Personally, I think Bill Clinton should have been completely candid- and more than a bit cutting- in his responses to his inquisitors. He could have used the opportunity to demonstrate exactly how out of touch and unpopular such nosy social reactionaries really are with the American public- a fact handily borne out by the public opinion polls, which continued to give him remarkably high approval ratings throughout the course of the Lewinsky scandal, even after the facts of the affair had been laid out in exhaustive detail.

But that isn't what Bill Clinton did. He lied, and then he got caught. He should have uncomplicated matters as efficiently as possible, by resigning and turning over the presidency to an entirely capable vice president, Al Gore.

That would have put the Democrats at a huge advantage over the Republicans, by the time of the 2000 elections.

But this was not done.

Instead, Bill Clinton sought to enlist- quite successfully- the entire apparatus of the Democratic Party in dissembling on his behalf. The record of their defense of him did them no credit, either in terms of their integrity or their honor. Simply as political strategy, it represented a triumph of fealty to the personalist charisma of a single leader over both principles and pragmatism. And that paid the Democratic Party no dividends in the years following, to understate the point.

And- to return to my opening point- simply in terms of a partisan political showdown, all the drama was unnecessary. The Republicans didn't have the votes, the entire proceeding was a loser from the outset..well, that's how it turned out, hmm?

But Bill Clinton and the Democrats panicked.

And that's part of a pattern...I've observed the Democratic Party long enough to get acquainted with the entire gamut of excuses, which basically boil down to "Unless we have both the White House and 2/3 majorities in both Houses of Congress, our hands are tied!!!"
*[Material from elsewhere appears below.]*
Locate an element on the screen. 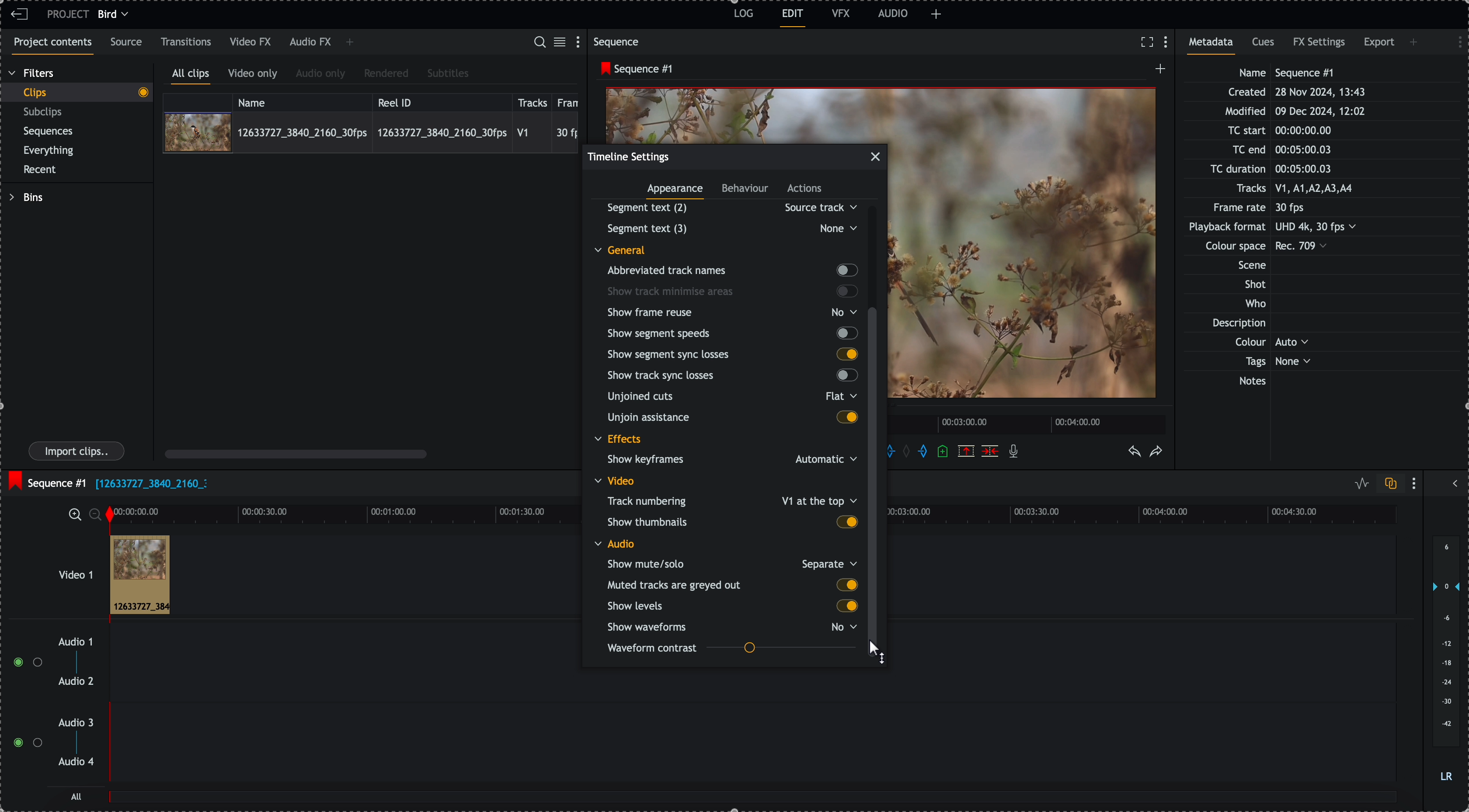 The image size is (1469, 812). clear marks is located at coordinates (909, 452).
Well, dream on...I happen to think that while the American people are much less politically and socially conservative than the hype- (a hype shared by both you and the National Review, curiously enough)- there is a strong popular animus against the half-hearted, the less than forthright, the hypocritical, and the politically passive-aggressive. And that isn't anything that the Democrats can fix simply by conjuring horror scenarios of Republican political victory.

The first step is to admit that you have a problem.

If you think I'm wrong in my observations, by all means, feel free to correct me.